Uma mudança recente nas regras para tirar a carteira de motorista tem gerado dúvidas entre quem pretende se habilitar. Mesmo com a atualização na legislação, a aplicação prática ainda não é igual em todo o país.
Isso acontece porque, apesar da aprovação nacional, nem todos os órgãos responsáveis pelo trânsito estão seguindo imediatamente a nova exigência. A situação tem levantado questionamentos sobre o que realmente é obrigatório neste momento.
Lei exige exame, mas estados ainda não aplicam a regra
O Congresso Nacional aprovou alterações no Código de Trânsito Brasileiro após derrubar vetos presidenciais à Lei nº 15.153/2025. Com isso, o exame toxicológico passou a ser exigido para todas as categorias de habilitação, inclusive para quem vai tirar a CNH pela primeira vez.
Na prática, isso significa que novos motoristas também deveriam passar por esse tipo de teste, que identifica o uso de substâncias psicoativas no organismo.

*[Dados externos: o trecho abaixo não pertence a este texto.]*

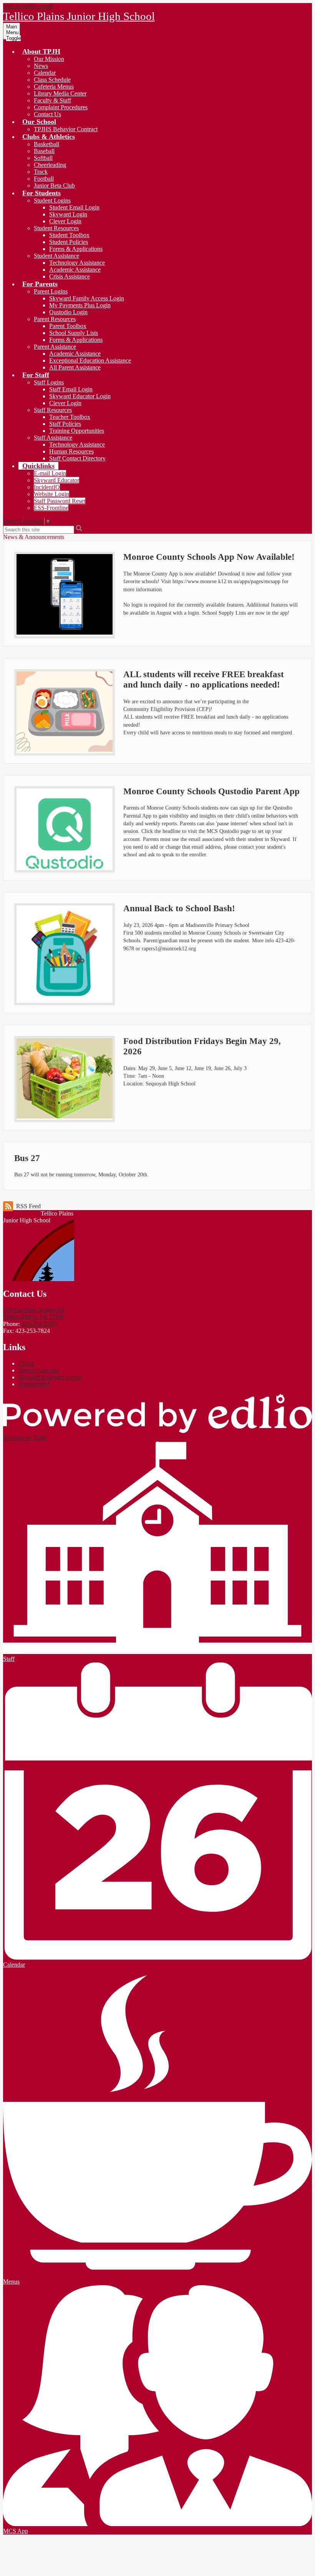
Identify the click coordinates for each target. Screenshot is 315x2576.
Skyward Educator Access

Apesar disso, a exigência ainda não está valendo de forma efetiva em todos os estados. Segundo a Secretaria Nacional de Trânsito, a medida ainda depende de regulamentação final por parte do Conselho Nacional de Trânsito.
Detrans seguem regras antigas enquanto norma não é definida
Enquanto não há uma decisão definitiva, departamentos estaduais de trânsito continuam operando com as regras anteriores. Em locais como Minas Gerais, por exemplo, o exame toxicológico segue obrigatório apenas para motoristas das categorias C, D e E.

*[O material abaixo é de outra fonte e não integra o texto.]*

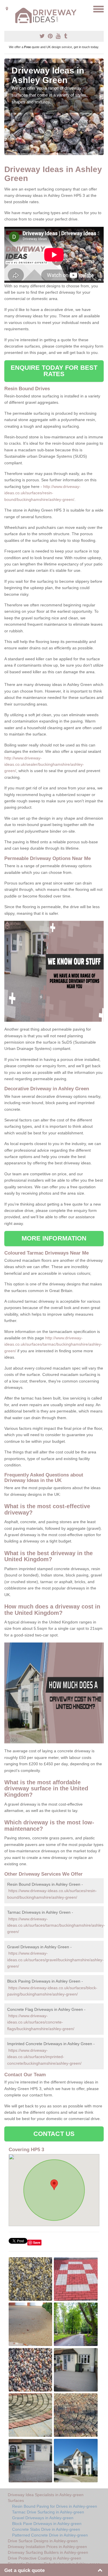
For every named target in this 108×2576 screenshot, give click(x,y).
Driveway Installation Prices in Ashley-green (47, 2546)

Isso cria um cenário em que candidatos à primeira habilitação conseguem iniciar e concluir o processo sem precisar realizar o exame, mesmo com a nova lei já aprovada.
A situação acontece porque a implementação depende de ajustes técnicos e operacionais, que ainda estão em análise pelos órgãos responsáveis.
Entenda como funciona o exame toxicológico
O teste que passou a ser exigido na nova legislação tem como objetivo avaliar se o motorista está apto para conduzir veículos com segurança.
O exame é feito a partir de amostras como:
- Cabelo
- Pelos do corpo
- Unhas
Esses materiais permitem identificar o consumo de substâncias ao longo de meses, oferecendo um histórico mais amplo do comportamento do condutor.
A coleta é realizada em laboratórios credenciados, que enviam o material para análise especializada. Caso o resultado aponte uso de drogas ilícitas, o processo para obtenção da CNH pode ser interrompido.
O que ainda está em análise pelas autoridades
Antes de tornar a regra obrigatória em todo o país, o governo avalia os possíveis impactos da medida. Entre os pontos analisados estão:
- Capacidade dos laboratórios para atender a demanda
- Custos para os candidatos à habilitação
- Impactos no tempo do processo de emissão da CNH
Somente após essa avaliação completa, o Conselho Nacional de Trânsito deve definir quando e como a exigência será aplicada de forma uniforme.
Até lá, o cenário segue dividido, com estados adotando práticas diferentes mesmo diante de uma lei nacional já aprovada.